### RECORDS FOR PROCESSING
○ ○ ○

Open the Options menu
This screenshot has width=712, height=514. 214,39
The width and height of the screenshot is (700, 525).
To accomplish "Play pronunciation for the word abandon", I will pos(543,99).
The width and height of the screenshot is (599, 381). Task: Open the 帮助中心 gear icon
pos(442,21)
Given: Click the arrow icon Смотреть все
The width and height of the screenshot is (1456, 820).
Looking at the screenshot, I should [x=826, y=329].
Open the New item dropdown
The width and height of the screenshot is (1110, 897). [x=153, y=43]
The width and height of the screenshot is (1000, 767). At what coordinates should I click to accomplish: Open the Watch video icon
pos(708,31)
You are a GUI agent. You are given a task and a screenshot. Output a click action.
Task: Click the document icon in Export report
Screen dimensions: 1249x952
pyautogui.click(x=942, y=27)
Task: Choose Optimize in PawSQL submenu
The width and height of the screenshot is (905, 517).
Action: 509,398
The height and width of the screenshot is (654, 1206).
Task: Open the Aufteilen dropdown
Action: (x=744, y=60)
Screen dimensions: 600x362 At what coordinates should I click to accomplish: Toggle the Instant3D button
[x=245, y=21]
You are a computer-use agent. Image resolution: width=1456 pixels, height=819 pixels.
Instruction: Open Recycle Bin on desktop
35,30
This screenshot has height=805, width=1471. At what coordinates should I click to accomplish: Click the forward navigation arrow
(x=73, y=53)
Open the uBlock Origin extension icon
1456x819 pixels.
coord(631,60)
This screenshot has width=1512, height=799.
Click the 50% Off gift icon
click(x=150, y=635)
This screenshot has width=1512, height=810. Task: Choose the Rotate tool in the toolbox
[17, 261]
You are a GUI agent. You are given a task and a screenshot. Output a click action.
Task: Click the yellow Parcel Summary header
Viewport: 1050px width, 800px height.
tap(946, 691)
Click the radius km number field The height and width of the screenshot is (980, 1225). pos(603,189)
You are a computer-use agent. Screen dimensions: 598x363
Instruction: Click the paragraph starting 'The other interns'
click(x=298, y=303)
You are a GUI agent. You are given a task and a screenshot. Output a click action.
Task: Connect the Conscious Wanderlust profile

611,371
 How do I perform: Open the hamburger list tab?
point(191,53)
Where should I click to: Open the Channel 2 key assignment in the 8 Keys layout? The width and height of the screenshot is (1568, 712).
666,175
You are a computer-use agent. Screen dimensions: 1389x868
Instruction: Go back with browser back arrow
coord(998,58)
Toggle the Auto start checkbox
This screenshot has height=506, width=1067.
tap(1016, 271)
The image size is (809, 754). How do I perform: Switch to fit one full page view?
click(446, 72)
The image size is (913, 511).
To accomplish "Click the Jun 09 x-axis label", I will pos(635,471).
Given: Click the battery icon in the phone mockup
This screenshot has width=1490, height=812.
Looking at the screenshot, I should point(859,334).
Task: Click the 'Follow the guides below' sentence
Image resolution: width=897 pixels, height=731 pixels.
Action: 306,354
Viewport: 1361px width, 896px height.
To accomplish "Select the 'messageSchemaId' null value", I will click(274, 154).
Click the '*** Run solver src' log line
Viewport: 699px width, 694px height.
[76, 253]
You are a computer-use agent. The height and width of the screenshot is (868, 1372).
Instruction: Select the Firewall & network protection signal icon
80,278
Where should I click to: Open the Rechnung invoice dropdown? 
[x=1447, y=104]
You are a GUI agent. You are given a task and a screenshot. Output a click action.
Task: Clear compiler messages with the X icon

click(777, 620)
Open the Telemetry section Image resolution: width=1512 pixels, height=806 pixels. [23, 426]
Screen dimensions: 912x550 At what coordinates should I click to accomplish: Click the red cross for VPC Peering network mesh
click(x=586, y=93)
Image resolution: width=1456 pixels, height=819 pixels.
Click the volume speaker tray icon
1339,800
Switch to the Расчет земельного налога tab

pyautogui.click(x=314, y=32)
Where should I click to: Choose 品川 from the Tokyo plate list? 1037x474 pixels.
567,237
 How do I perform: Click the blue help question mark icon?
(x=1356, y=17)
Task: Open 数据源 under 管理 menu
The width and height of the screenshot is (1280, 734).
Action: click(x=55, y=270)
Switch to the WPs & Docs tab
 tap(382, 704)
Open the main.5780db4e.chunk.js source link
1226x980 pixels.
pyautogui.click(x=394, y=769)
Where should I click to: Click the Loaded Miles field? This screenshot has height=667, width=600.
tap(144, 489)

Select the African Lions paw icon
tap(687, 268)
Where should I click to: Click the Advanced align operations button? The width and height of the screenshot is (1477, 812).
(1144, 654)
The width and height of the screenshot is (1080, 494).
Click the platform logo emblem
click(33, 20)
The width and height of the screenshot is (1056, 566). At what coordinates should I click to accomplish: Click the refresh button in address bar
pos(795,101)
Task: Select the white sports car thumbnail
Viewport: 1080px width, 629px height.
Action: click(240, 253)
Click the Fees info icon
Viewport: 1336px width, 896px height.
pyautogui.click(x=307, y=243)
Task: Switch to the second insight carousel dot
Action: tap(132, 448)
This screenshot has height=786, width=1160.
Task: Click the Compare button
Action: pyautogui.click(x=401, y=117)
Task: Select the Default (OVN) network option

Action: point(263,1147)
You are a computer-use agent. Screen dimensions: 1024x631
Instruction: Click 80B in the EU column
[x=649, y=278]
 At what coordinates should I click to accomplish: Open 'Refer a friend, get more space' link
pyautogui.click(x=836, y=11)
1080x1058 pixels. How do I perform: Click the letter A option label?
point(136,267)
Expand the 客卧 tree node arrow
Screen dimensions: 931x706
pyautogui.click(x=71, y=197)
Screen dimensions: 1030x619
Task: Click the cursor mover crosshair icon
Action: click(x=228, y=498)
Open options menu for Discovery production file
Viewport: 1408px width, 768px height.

○ ○ ○

### EXERCISE REQUIREMENTS
Give everything from the line containing "The width and height of the screenshot is (1080, 494)." down to the line containing "pos(795,101)" as a two-column CSV with the headers request and answer. Make one row per entry, put each value in one quoted field, and replace any line breaks with spaces.

### TASK ANSWER
request,answer
"The width and height of the screenshot is (1080, 494). Click the platform logo emblem","click(33, 20)"
"The width and height of the screenshot is (1056, 566). At what coordinates should I click to accomplish: Click the refresh button in address bar","pos(795,101)"